> **How to complete this task**: Every line holding "Given" should be copied from the records below.

> **Dataset content**:
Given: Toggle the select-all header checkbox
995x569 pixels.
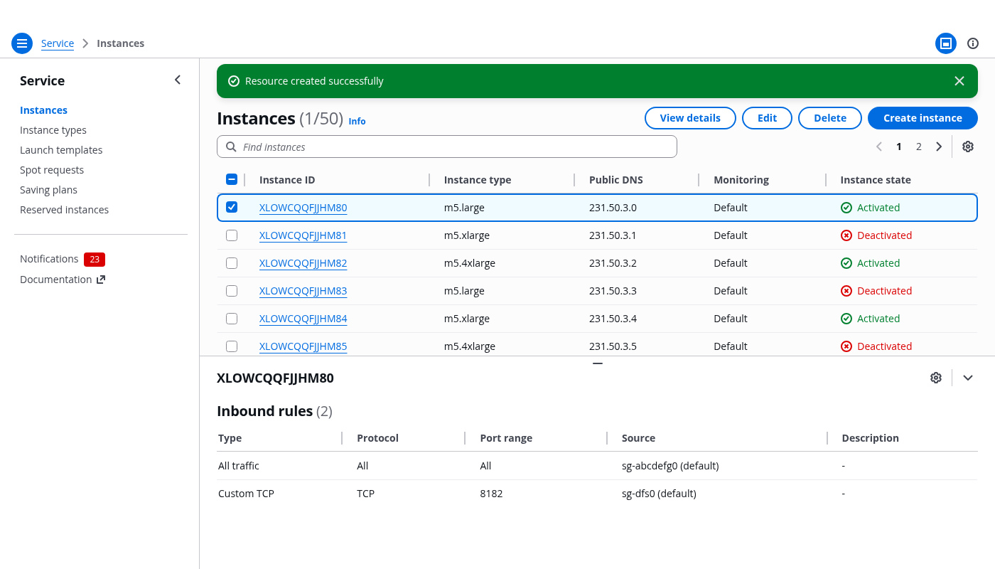Looking at the screenshot, I should tap(232, 180).
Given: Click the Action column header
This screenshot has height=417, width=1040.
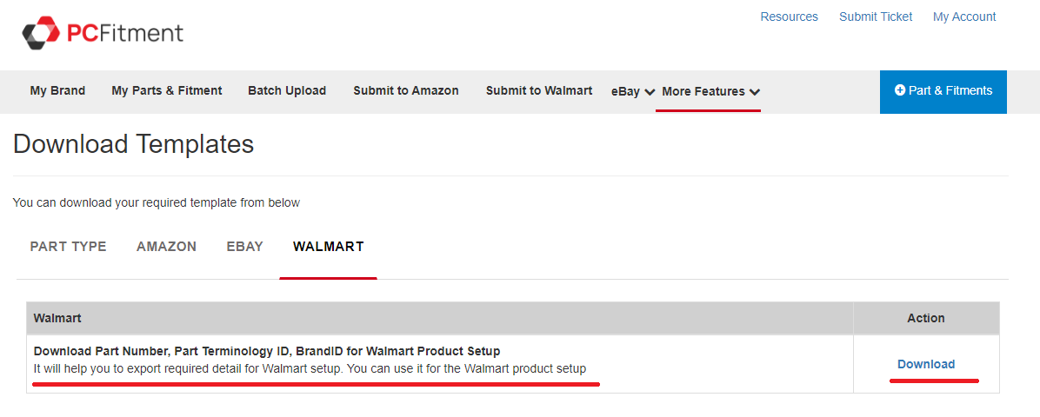Looking at the screenshot, I should (x=926, y=318).
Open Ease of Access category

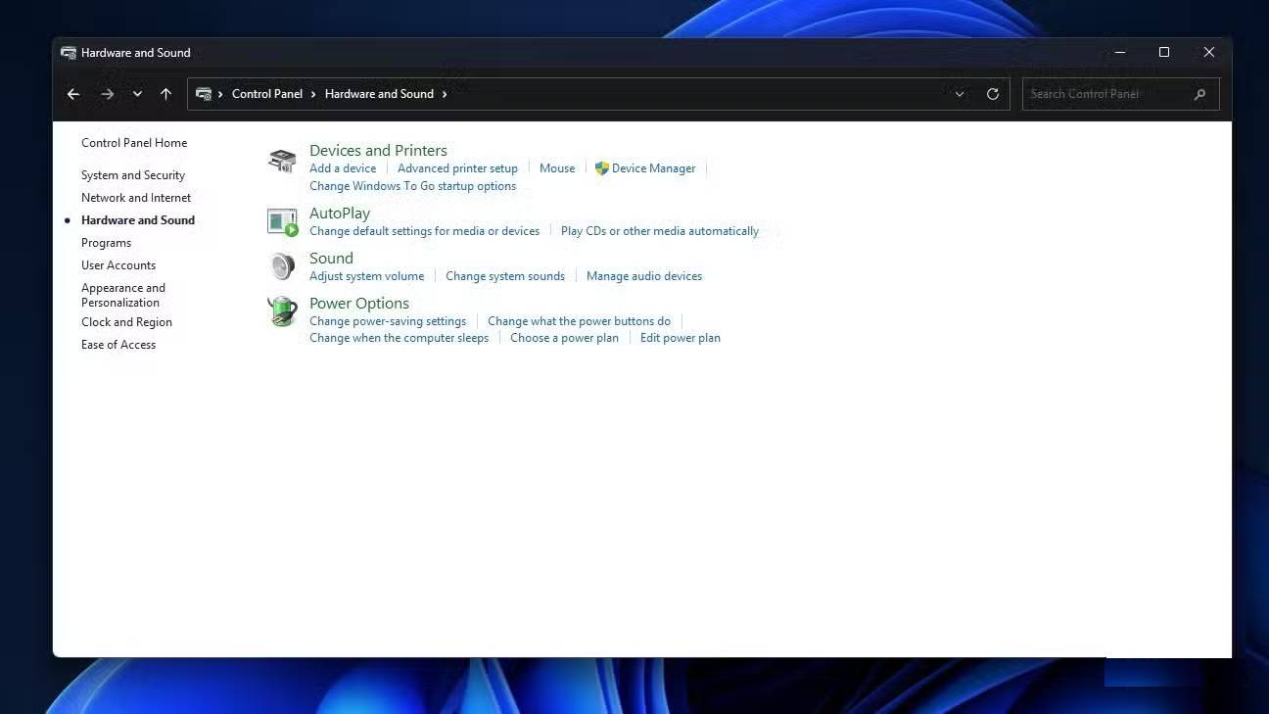click(118, 345)
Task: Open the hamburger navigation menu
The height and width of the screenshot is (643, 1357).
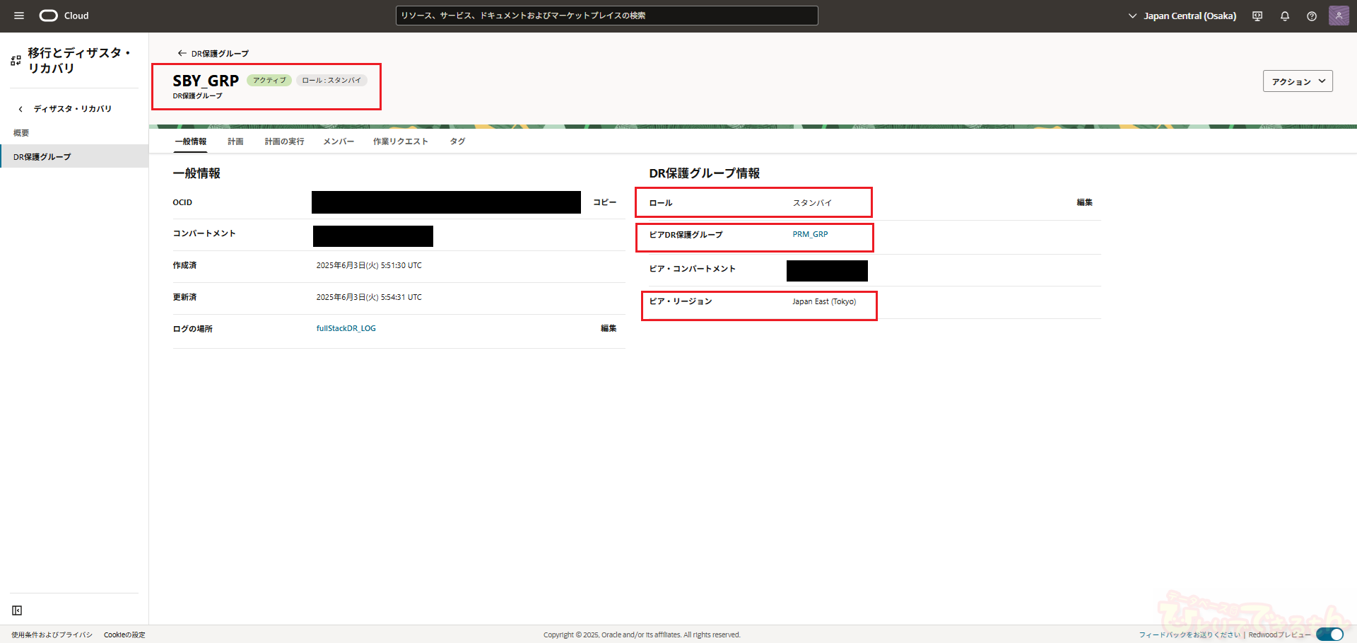Action: point(19,16)
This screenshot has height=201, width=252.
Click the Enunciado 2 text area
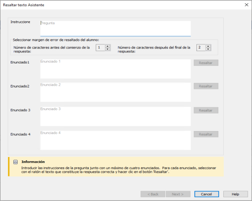point(116,92)
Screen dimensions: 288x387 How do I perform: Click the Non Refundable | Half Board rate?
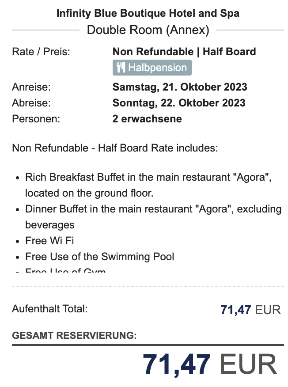pos(184,52)
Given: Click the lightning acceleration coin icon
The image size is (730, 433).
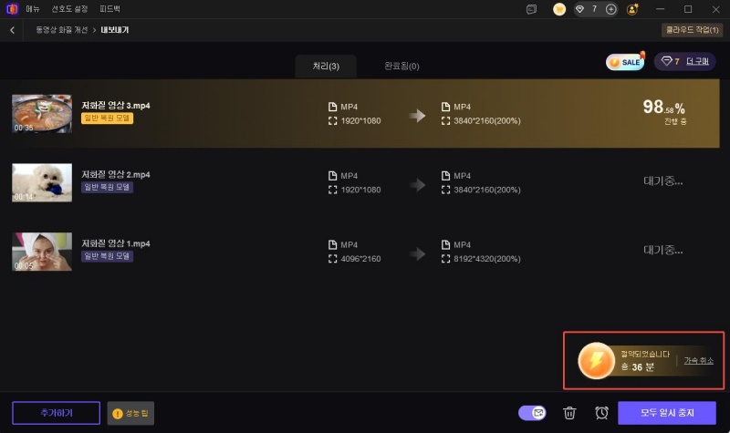Looking at the screenshot, I should click(x=596, y=361).
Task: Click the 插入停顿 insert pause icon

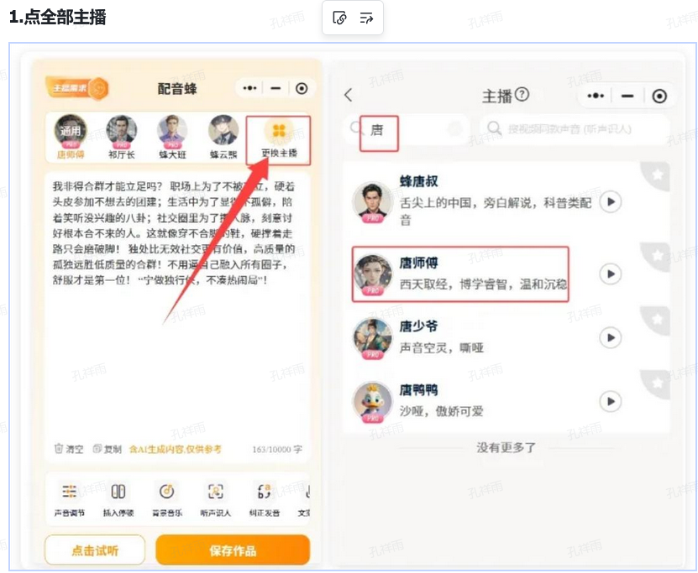Action: (x=118, y=492)
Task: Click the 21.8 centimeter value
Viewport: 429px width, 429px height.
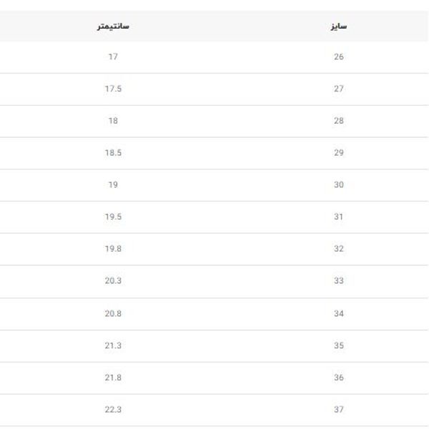Action: [x=113, y=378]
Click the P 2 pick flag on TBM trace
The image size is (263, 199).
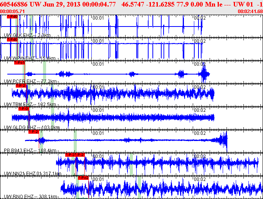point(22,86)
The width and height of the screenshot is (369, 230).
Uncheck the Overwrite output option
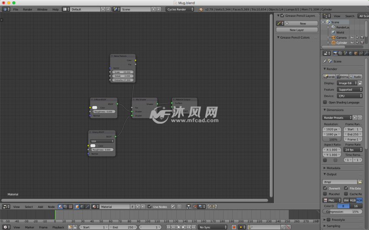(325, 188)
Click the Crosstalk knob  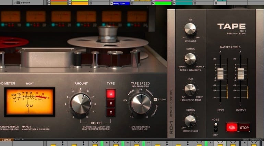click(x=190, y=121)
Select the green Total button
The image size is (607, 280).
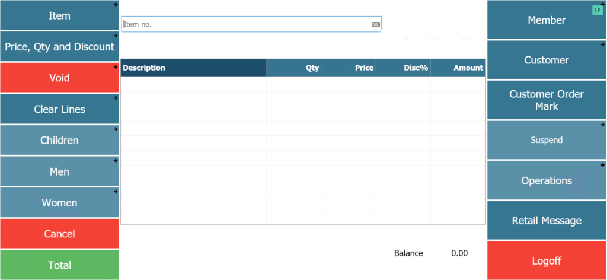tap(60, 265)
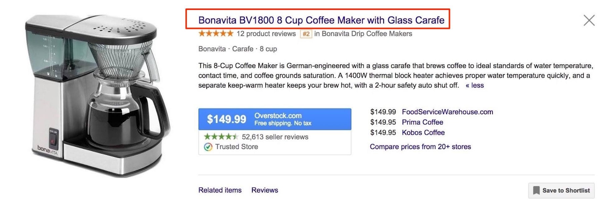The image size is (608, 210).
Task: Click the 52,613 seller reviews text
Action: [275, 137]
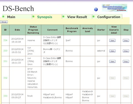Stop benchmark 331 at 78% progress
This screenshot has height=104, width=133.
click(126, 62)
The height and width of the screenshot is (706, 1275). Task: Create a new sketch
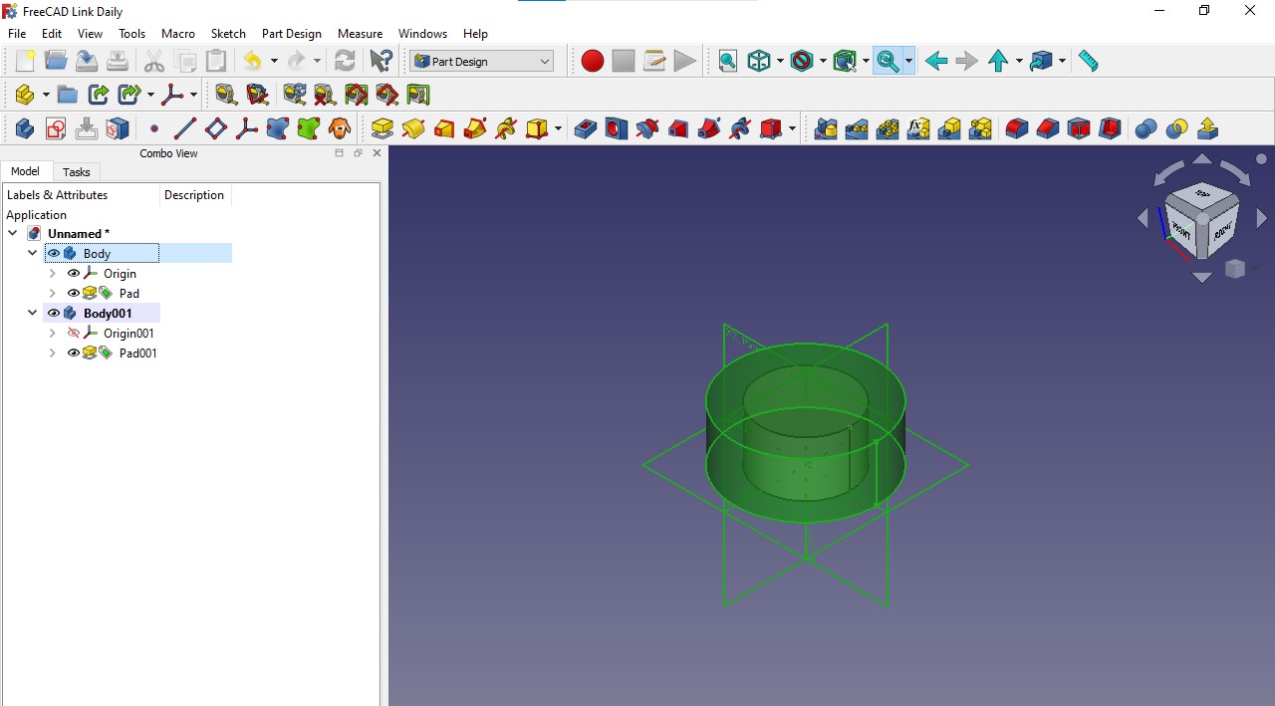[55, 128]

> **Answer space**:
Given: Toggle the select-all header checkbox
Given: Click the Action column header
Given: Click the lightning acceleration coin icon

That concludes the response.